Their house -- a cavernous Western structure framed by plains that seem to stretch into moral vacancy -- feels less like a home than an echo chamber. Grief here is not cathartic but suspended, diffused across long silences and blank glances.

Miao renders this opening movement in hushed tones. Robert Aiki Aubrey Lowe's score hums and throbs at a low frequency, while David Marks's editing favors a glacial tempo that presses every gesture into a state of near-paralysis. Even Tran, an actress capable of tensile expressiveness, seems deliberately tamped down.

Emily's sorrow is interiorized to the point of abstraction; her daughter's muteness registers as both trauma and narrative device. When Gracie lifts a vaguely sinister doll at a yard sale -- an emblem that feels imported from more conventional horror fare -- the momentary flicker of childish delight is swiftly extinguished by a white girl's casual microaggressions. The encounter is less dramatically escalated than atmospherically absorbed; hostility here is ambient, another feature of the landscape.

The film's second section flashes back to the 1880s, where Chinese laborers, including Ah Tseng (Benedict Wong) and He Yew (Jimmy O. Yang), attempt to carve out communal stability in hostile terrain. Miao maintains her measured aesthetic but the historical chapter carries an urgency that the contemporary strand lacks. The miners shoot the breeze, and joke; their modest intimacies accrue weight precisely because catastrophe looms.

Given the film's Midnight section billing, the eruption of brutality feels like an inevitability rather than a surprise. When it arrives, it does so with grim fatalism. Notably, Miao implicates white women settlers alongside white men, suggesting that racial animus was not merely a masculine contagion but a civic one. Hatred is communal; so too is its aftermath.

In the final act, past and present collapse into one another. The family's haunting reveals itself to be not solely personal but historical -- the dead refusing the convenience of forgetting. Ritual practices that might initially read as folkloric ornamentation become instruments of reckoning. The film proposes that grief, when unmoored from its origins, metastasizes; only by acknowledging the sedimented violence beneath the floorboards can the living begin to breathe.

Miao deserves recognition for resurrecting a largely neglected episode of American racial terror. The Rock Springs massacre occupies no central pedestal in the national imagination; its victims have seldom been granted cinematic memorial.

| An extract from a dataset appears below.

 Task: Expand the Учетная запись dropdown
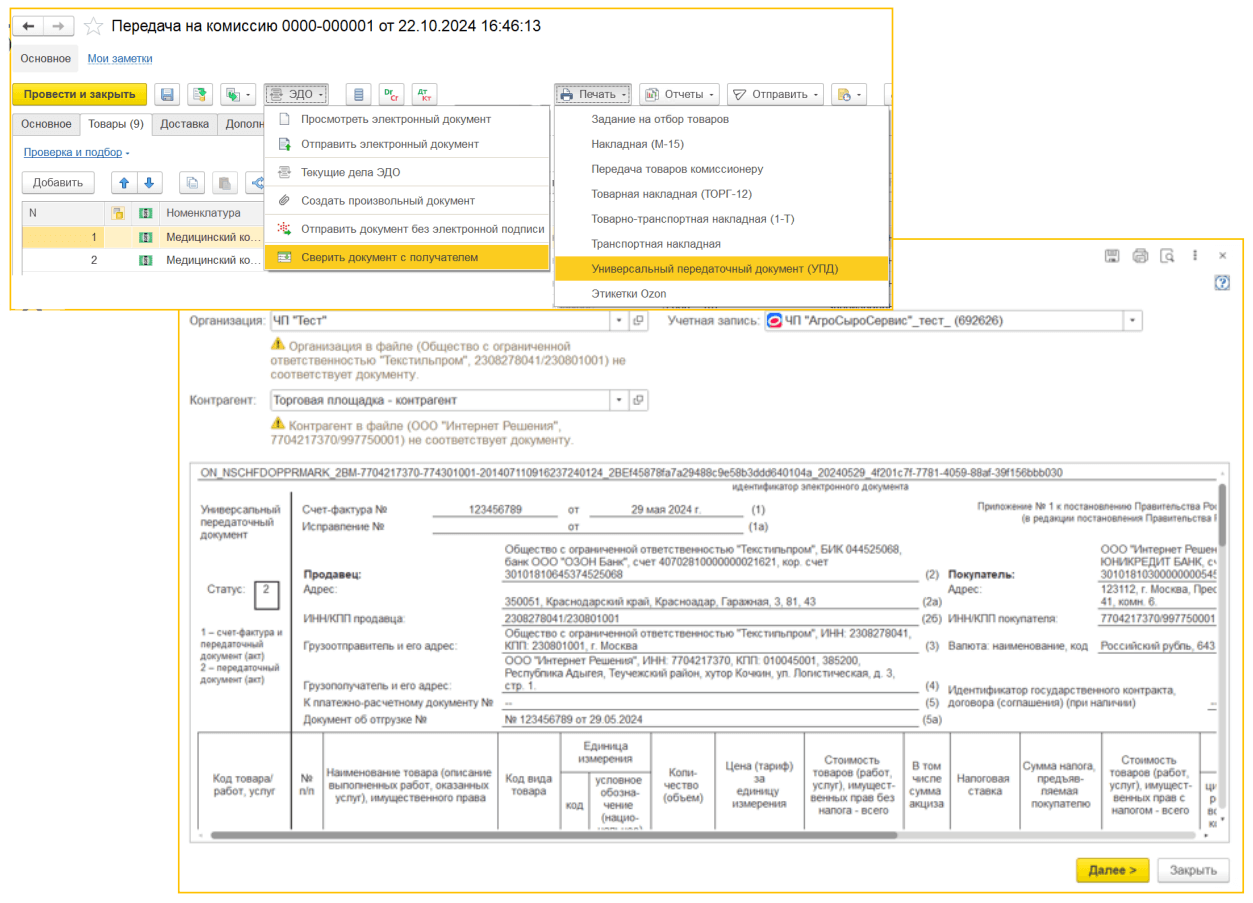click(1132, 321)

In this respect, Rock Springs distinguishes itself from more opportunistic horror projects -- such as The Forest, which grafted supernatural thrills onto the cultural trauma associated with Japan's Aokigahara suicides. Miao's film is scrupulous where others have been, perhaps, glib.

Yet scruple alone does not guarantee cohesion. The film's ambitions -- historical reckoning, diasporic meditation, ghost story -- remain partially disentangled from one another. The decision to center a Vietnamese American protagonist within a tragedy specific to Chinese immigrants invites productive questions about pan-Asian identity and the fungibility of racialized suffering in America, but the film stops short of fully interrogating that conflation.

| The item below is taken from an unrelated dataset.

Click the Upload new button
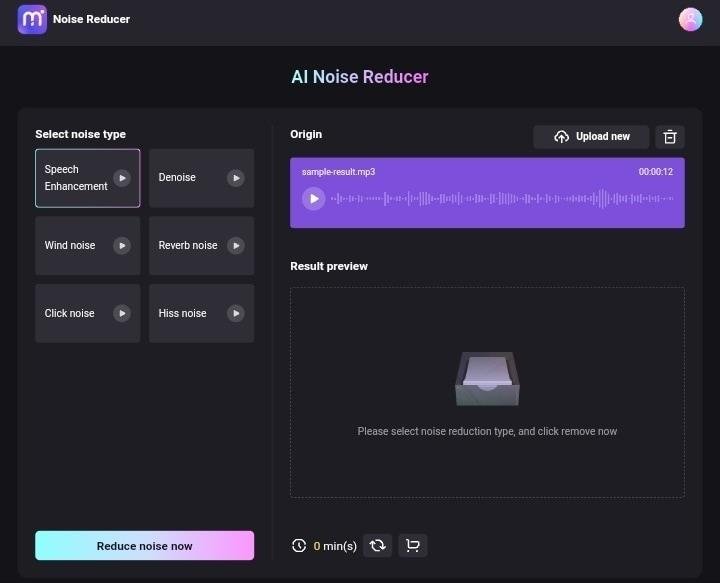720x583 pixels. pyautogui.click(x=591, y=137)
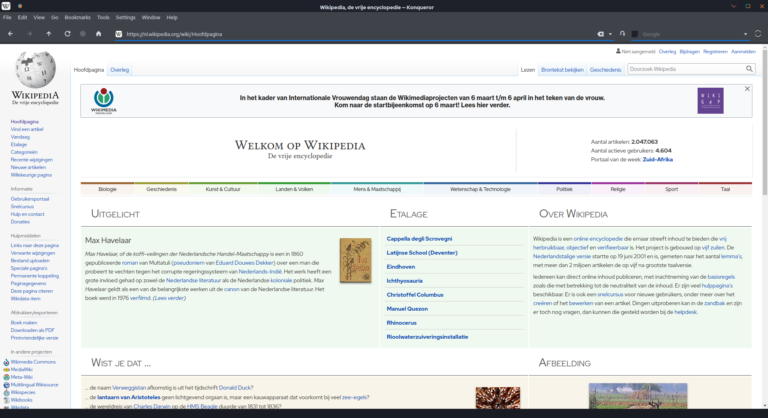Go to the Home page icon
Viewport: 768px width, 418px height.
[x=98, y=34]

Instead, the massacre functions as an atmospheric inheritance, a spectral backdrop against which a fictional family processes private grief. One senses a more bracing, perhaps more confrontational film hovering just beyond reach -- one that would press harder on the uneasy translation of collective trauma into genre metaphor.

As horror, Rock Springs withholds the visceral satisfactions its Midnight slot might promise. As historical remembrance, it gestures toward enormity without entirely integrating it into the drama at hand. The result is a mood piece suspended between reverence and reticence -- earnest, somber, occasionally stirring, yet curiously muted.

The film insists that the past is not past; it lingers, it whispers, it waits. What it does not quite manage is to make that whisper unavoidable.

The film screened at the 2026 Sundance Film Festival.